A 16-year-old male presented with complaints of obstruction of the left side of nasal cavity for the past six months. Nasal obstruction was progressive, leading to mouth breathing. It was associated with swelling of the left side of the face and proptosis of the left eye. There were associated symptoms of anosmia and multiple episodes of epistaxis. There was no loosening of teeth. There was no prior history of trauma or any other etiology, which could contribute to the pathology of the lesion.
On examination, the external osseo-cartilaginous framework was altered with splaying of the nasal cartilages and loss of nasolabial fold on the left side. Anterior rhinoscopy revealed a pink polypoidal mass, which was firm, filling the left nasal cavity. There was contralateral deviation of the nasal septum due to the pressure of the mass. The mass was found to extend into the naso-pharynx.
There was no swelling in the oral cavity and the teeth were intact. Mild proptosis of the left eye was noted with restriction of movements laterally and superiorly. An ophthalmology consult revealed normal vision with restriction of ocular movements on the lateral gaze.
A preliminary biopsy of the mass done elsewhere showed features of benign lesion.
A CT Scan revealed a large, 6.5(AP) x 5(CC) x 6(Tr) cm, well-defined, multi-loculated soft tissue density lesion with expansion of the surrounding bones with remodeling. A MRI with contrast(Fig-I) showed predominantly long-TR hyperintense mass with hypointense septations in the left nasal cavity and ethmoid sinuses. Multiple fluid-fluid levels were seen within many of the locules. There was no intracranial extension of the mass.
A differential diagnosis of ossifying fibrous lesion or aneurysmal bone cyst was made. The lesion was removed by a lateral rhinotomy approach. The mass was found to be loculated with a thin shell of bone with erosion of the medial wall of the orbit compressing the orbital apex. The mass was abutting the cribriform plate with considerable thinning of the plate. The mass was excised in total. There was no CSF leak.

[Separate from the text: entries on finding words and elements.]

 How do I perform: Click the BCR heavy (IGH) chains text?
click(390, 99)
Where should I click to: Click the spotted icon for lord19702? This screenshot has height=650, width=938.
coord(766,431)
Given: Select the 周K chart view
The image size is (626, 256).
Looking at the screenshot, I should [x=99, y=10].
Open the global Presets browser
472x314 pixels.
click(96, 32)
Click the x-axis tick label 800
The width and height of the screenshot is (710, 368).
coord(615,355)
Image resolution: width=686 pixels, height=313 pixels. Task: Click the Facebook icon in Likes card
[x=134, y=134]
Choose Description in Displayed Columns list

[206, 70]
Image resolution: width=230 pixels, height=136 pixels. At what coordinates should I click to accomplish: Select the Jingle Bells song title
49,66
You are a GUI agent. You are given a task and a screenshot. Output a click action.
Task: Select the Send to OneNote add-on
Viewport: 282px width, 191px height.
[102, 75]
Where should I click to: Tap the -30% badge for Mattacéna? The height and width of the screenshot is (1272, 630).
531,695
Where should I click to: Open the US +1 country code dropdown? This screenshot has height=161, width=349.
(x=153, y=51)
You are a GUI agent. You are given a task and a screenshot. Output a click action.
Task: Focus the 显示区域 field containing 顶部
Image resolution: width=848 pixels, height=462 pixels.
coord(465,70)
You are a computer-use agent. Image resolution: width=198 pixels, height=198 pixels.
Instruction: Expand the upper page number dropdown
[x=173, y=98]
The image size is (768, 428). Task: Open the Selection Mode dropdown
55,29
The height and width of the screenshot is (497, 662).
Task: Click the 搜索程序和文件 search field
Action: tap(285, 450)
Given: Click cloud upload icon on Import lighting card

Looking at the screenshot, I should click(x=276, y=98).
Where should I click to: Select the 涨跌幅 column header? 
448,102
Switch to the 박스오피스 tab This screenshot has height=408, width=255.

The specimen (Fig -2) received was in multiple pieces of soft to bony dark brown tissue. The largest mass (150g) had measurement of 6.5 x 2 x 2cm. It was partially covered by a thin shell of bone. The external surface was hemorrhagic. Sectioning of the largest piece revealed cystic spaces filled with brown granular material. Histologic sections were prepared from 10% formalin-fixed, paraffin-embedded tissue and stained with hematoxylin and eosin.
Hematoxylin and eosin-stained sections (4µ) from the mass showed a lesion composed of immature woven bone and mature lamellar bone trabeculae with and without osteoblastic rimming (Fig -3) with intervening fibrocellular stroma. The stroma was cellular at places and forming storiform sheets of densely packed spindle shaped cells with occasional mitotic figures and intervening “cementicles” psammoma-like material (Fig 4). Fibrocollagenous septae with large blood filled spaces, occasional multinucleate giant cells, areas of hemorrhage with changes consistent with secondary aneurysmal bone cyst and granulation tissue were also present. Foci of respiratory epithelium and mucous glands were present. These features (Fig-5) are consistent with the trabecular and psammomatoid variants of ossifying fibroma with secondary aneurysmal bone cyst.
Fibro-osseous neoplasia is a generic term encompassing several conditions. Menzel first reported ossifying fibromas in 1872. Montgomery
gave its description as a separate entity. Due to its aggressive nature in children and characteristic histopathological features, it was separated from the group of ossifying fibroma. Batsakis
considers them examples of one disease entity.
There are no reports of metastatic disease, however in view of its locally aggressive nature and tendency for recurrence, surgical resection has been advocated for.
This case report is presented to highlight the pathological controversy, which still surrounds this entity.